The Design team is charged with crafting an experience, which will excite, entertain, and motivate the game's players. Starting with the objectives, goals, audience, and proposed schedule from the Executive Summary, the Design team starts with a series of brainstorming sessions, where design and development teams gather to collectively share information and choose a creative direction. Ask yourselves and the team:

  • What are we asking the players to do?
    Solve, create, visit, share, and find are all common activities of ARG players.
  • What tools will be needed to accomplish these tasks?
    Internet access, mobile devices, live actors, written and visual materials, QR-code app, or teams are just a few.
  • Are there themes and metaphors, which will connect the game objectives to the desired player behaviors?
    Don’t limit yourself to the mundane; go for the extraordinary. Instead of simulating your business’ supply chain for an employee ARG, have the participants serve as advisors to a company recently established in New Hope, the largest colony on Mars.
  • Are the skills for building the creative and technical assets readily available?
  • Are there any obvious Rabbit Hole events?
    It might be a URL hidden within conference materials, a series of broadcast advertisements that on closer review provide latitude and longitude coordinates, a worn and weathered journal left on a park bench, or a keynote presenter overtly announcing the game's beginning. Whichever event is chosen, it should be designed to help set the game's tone with the players.

The outcome of your brainstorming sessions is to establish the game’s thematic scenario and structure, which will let players explore the world and adapt the intended behavior change or engagement presented by the ARG.

4. Document The Idea And Development Process

After the concept, theme, and structure are defined, the Design team will develop the Design Document. This document can take many forms, but here are some items that should be defined and addressed.

  • Overview
    This section helps set the stage for the production team.
  • Game objectives
    This can be for the entire project or subdivided for each target audience. Game objectives are important because they also help define success.
  • Story
    This will include theme concept, background story of the world, important characters, key game world events, player roles and motivations.
  • Player experience 
    This might list technical requirements, social interactions, and player activities.
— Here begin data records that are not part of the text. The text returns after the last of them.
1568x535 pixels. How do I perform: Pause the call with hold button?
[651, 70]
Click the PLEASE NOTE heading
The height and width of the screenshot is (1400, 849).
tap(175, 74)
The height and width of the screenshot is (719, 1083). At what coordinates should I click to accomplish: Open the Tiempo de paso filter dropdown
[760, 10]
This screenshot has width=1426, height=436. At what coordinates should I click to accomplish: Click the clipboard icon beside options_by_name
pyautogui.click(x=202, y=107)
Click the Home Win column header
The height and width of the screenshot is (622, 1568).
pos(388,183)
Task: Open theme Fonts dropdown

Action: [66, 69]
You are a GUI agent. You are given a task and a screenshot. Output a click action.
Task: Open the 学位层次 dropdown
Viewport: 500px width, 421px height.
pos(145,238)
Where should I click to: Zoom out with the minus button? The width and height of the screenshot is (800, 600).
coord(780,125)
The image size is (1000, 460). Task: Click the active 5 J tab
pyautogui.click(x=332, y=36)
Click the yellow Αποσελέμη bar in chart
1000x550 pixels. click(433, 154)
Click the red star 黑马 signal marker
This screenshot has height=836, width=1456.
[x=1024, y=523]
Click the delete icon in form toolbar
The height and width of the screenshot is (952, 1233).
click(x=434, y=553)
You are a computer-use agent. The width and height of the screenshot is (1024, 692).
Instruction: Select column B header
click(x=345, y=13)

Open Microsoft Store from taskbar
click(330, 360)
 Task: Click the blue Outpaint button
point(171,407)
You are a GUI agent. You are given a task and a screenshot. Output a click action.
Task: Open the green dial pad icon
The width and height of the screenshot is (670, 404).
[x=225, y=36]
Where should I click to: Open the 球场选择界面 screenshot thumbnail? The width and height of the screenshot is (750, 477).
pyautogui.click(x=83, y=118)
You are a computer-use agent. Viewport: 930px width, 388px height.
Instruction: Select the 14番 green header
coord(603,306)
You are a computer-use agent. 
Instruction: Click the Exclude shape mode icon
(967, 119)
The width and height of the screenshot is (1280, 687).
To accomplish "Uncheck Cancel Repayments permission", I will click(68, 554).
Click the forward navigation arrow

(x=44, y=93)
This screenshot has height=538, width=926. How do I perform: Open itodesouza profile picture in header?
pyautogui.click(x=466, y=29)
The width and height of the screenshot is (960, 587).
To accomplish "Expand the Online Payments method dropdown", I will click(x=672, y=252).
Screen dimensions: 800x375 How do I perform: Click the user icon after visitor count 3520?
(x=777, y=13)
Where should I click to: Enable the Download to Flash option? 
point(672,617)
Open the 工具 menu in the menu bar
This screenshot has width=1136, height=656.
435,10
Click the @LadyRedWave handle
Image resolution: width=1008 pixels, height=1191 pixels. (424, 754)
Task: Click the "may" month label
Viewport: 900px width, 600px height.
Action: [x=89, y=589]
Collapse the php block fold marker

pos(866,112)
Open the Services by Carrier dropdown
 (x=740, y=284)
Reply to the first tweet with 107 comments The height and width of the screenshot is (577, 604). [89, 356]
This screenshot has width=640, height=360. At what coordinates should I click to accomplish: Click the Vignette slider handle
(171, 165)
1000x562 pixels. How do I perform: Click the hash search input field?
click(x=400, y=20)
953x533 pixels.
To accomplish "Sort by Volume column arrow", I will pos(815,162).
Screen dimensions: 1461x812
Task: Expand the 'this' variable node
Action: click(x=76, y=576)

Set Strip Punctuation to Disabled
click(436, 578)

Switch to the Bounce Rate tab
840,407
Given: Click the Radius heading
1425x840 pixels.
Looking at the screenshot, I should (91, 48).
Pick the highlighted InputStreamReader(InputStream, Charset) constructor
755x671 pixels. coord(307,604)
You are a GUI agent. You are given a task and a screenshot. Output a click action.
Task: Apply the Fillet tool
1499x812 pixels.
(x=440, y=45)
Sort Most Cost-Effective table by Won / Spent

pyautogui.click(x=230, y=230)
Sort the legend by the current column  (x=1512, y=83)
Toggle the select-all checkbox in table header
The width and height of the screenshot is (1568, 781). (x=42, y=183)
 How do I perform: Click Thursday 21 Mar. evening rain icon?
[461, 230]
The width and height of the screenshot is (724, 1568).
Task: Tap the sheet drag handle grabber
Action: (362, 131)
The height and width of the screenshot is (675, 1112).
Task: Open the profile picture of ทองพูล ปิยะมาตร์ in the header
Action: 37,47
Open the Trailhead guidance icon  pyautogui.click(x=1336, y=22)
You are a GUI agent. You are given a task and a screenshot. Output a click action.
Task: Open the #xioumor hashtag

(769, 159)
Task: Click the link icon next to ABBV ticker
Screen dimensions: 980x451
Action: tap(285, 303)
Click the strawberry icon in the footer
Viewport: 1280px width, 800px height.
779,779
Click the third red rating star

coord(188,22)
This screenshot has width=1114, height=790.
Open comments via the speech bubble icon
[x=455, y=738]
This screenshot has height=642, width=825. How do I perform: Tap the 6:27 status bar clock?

We often build this by first documenting how the player will interact with the game world, starting with the Rabbit Hole event and ending with any post-game activities.
  • Production schedule 
    This section includes a breakdown of production tasks as well as an outline of the event-driven activities from the player’s perspective.

5. Build A Media Plan

How will your players find out about the game? How will they communicate within the game world and with each other during gameplay? These are some of the questions you'll need to answer when developing a media plan. The Media Plan, which will be added to the Design Document, focuses on the traditional (offline) and digital (online) elements used to deliver content to your players.

Tools such as SMS (direct or public broadcast), Twitter, Instagram, Youtube, Facebook, WordPress, Wikis, custom websites, and the like, are common technologies accessible to most ARG audiences via smartphones and tablets. But they should not be the only access points. Traditional items like printed posters, handouts, public announcement systems and live actors add more than just variety of message delivery, they also keep the less technically savvy players engaged and provide an alternative point of engagement in the event of unexpected technical failures (i.e., wifi outage, dead batteries, etc.)

6. Put It All Together

Once these components are planned the Design Document will serve as a communication vehicle for the production teams. It's used to guide the Production phase and will influence the creation of the creative and technical elements needed to craft the intended experience.